# Graph - Custom Collections
https://dask.pydata.org/en/latest/custom-collections.html

In [1]:
import dask

## Internals of the Core Dask Methods
Dask has a few core functions (and corresponding methods) that implement common operations:

- `compute`: convert one or more dask collections into their in-memory counterparts
- `persist`: convert one or more dask collections into equivalent dask collections with their results already computed and cached in memory.
- `optimize`: convert one or more dask collections into equivalent dask collections sharing one large optimized graph.
- `visualize`: given one or more dask collections, draw out the graph that would be passed to the scheduler during a call to compute or persist

### Compute
In pseudocode this process looks like:

In [2]:
def compute(*collections, **kwargs):
    # 1. Graph Merging & Optimization
    # -------------------------------
    if kwargs.pop('optimize_graph', True):
        # If optimization is turned on, group the collections by
        # optimization method, and apply each method only once to the merged
        # sub-graphs.
        optimization_groups = groupby_optimization_methods(collections)
        graphs = []
        for optimize_method, cols in optimization_groups:
            # Merge the graphs and keys for the subset of collections that
            # share this optimization method
            sub_graph = merge_graphs([x.__dask_graph__() for x in cols])
            sub_keys = [x.__dask_keys__() for x in cols]
            # kwargs are forwarded to ``__dask_optimize__`` from compute
            optimized_graph = optimize_method(sub_graph, sub_keys, **kwargs)
            graphs.append(optimized_graph)
        graph = merge_graphs(graphs)
    else:
        graph = merge_graphs([x.__dask_graph__() for x in collections])
    # Keys are always the same
    keys = [x.__dask_keys__() for x in collections]

    # 2. Computation
    # --------------
    # Determine appropriate get function based on collections, global
    # settings, and keyword arguments
    get = determine_get_function(collections, **kwargs)
    # Pass the merged graph, keys, and kwargs to ``get``
    results = get(graph, keys, **kwargs)

    # 3. Postcompute
    # --------------
    output = []
    # Iterate over the results and collections
    for res, collection in zip(results, collections):
        finalize, extra_args = collection.__dask_postcompute__()
        out = finalize(res, **extra_args)
        output.append(out)

    # `dask.compute` always returns tuples
    return tuple(output)

### Persist 
In pseudocode this looks like:

In [3]:
def persist(*collections, **kwargs):
    # 1. Graph Merging & Optimization
    # -------------------------------
    # **Same as in compute**
    graph = ...
    keys = ...

    # 2. Computation
    # --------------
    # **Same as in compute**
    results = ...

    # 3. Postpersist
    # --------------
    output = []
    # Iterate over the results and collections
    for res, collection in zip(results, collections):
        # res has the same structure as keys
        keys = collection.__dask_keys__()
        # Get the computed graph for this collection.
        # Here flatten converts a nested list into a single list
        subgraph = {k: r for (k, r) in zip(flatten(keys), flatten(res))}

        # Rebuild the output dask collection with the computed graph
        rebuild, extra_args = collection.__dask_postpersist__()
        out = rebuild(subgraph, *extra_args)

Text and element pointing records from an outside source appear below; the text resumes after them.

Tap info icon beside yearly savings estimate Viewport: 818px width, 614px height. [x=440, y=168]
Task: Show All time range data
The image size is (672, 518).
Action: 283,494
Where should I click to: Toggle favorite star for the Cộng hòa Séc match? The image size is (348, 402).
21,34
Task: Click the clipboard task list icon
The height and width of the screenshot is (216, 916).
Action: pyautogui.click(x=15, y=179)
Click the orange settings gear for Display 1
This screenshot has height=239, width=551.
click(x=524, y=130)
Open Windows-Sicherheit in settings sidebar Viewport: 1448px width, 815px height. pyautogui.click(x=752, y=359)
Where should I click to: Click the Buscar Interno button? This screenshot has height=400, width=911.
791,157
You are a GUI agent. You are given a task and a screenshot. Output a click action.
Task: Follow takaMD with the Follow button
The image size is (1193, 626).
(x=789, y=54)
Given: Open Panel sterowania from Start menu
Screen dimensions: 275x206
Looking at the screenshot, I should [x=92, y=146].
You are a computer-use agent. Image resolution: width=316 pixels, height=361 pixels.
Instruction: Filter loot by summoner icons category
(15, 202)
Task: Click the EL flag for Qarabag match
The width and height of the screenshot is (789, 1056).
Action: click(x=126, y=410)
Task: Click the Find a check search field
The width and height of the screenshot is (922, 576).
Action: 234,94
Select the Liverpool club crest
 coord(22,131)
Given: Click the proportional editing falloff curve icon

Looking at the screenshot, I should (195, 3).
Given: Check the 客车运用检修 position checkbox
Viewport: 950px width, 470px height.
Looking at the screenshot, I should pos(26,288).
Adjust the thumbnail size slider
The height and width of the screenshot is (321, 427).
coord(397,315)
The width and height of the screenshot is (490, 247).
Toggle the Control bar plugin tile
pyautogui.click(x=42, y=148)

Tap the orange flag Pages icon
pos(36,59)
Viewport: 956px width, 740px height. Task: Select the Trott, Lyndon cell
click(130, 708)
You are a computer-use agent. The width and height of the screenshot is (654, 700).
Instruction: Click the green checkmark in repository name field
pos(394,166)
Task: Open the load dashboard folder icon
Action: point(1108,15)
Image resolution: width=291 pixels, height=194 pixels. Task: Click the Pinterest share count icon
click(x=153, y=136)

        output.append(out)

    # dask.persist always returns tuples
    return tuple(output)

### Optimize
In pseudocode this looks like:

In [4]:
def optimize(*collections, **kwargs):
    # 1. Graph Merging & Optimization
    # -------------------------------
    # **Same as in compute**
    graph = ...

    # 2. Rebuilding
    # -------------
    # Rebuild each dask collection using the same large optimized graph
    output = []
    for collection in collections:
        rebuild, extra_args = collection.__dask_postpersist__()
        out = rebuild(graph, *extra_args)
        output.append(out)

    # dask.optimize always returns tuples
    return tuple(output)

### Visualize n using graphviz and output to the specified file.
In pseudocode this looks like:

In [5]:
def visualize(*collections, **kwargs):
    # 1. Graph Merging & Optimization
    # -------------------------------
    # **Same as in compute**
    graph = ...

    # 2. Graph Drawing
    # ----------------
    # Draw the graph with graphviz's `dot` tool and return the result.
    return dot_graph(graph, **kwargs)

## Adding the Core Dask Methods to Your Class
Defining the above interface will allow your object to used by the core dask functions (`dask.compute`, `dask.persist`, `dask.visualize`, etc…). To add corresponding method versions of these subclass from `dask.base.DaskMethodsMixin`, which adds implementations of `compute`, `persist` and `visualize` based on the interface above.

## Example Dask Collection
Here we create a dask collection representing a tuple. Every element in the tuple is represented as a task in the graph. Note that this is for illustration purposes only - the same user experience could be done using normal tuples with elements of dask.delayed.

In [6]:
# Saved as dask_tuple.py
from dask.base import DaskMethodsMixin
from dask.optimization import cull

# We subclass from DaskMethodsMixin to add common dask methods to our
# class. This is nice but not necessary for creating a dask collection.
class Tuple(DaskMethodsMixin):
    def __init__(self, dsk, keys):
        # The init method takes in a dask graph and a set of keys to use
        # as outputs.
        self._dsk = dsk
        self._keys = keys

    def __dask_graph__(self):
        return self._dsk

    def __dask_keys__(self):
        return self._keys

    @staticmethod
    def __dask_optimize__(dsk, keys, **kwargs):
        # We cull unnecessary tasks here. Note that this isn't necessary,
        # dask will do this automatically, this just shows one optimization
        # you could do.
        dsk2, _ = cull(dsk, keys)
        return dsk2

    # Use the threaded scheduler by default.
    __dask_scheduler__ = staticmethod(dask.threaded.get)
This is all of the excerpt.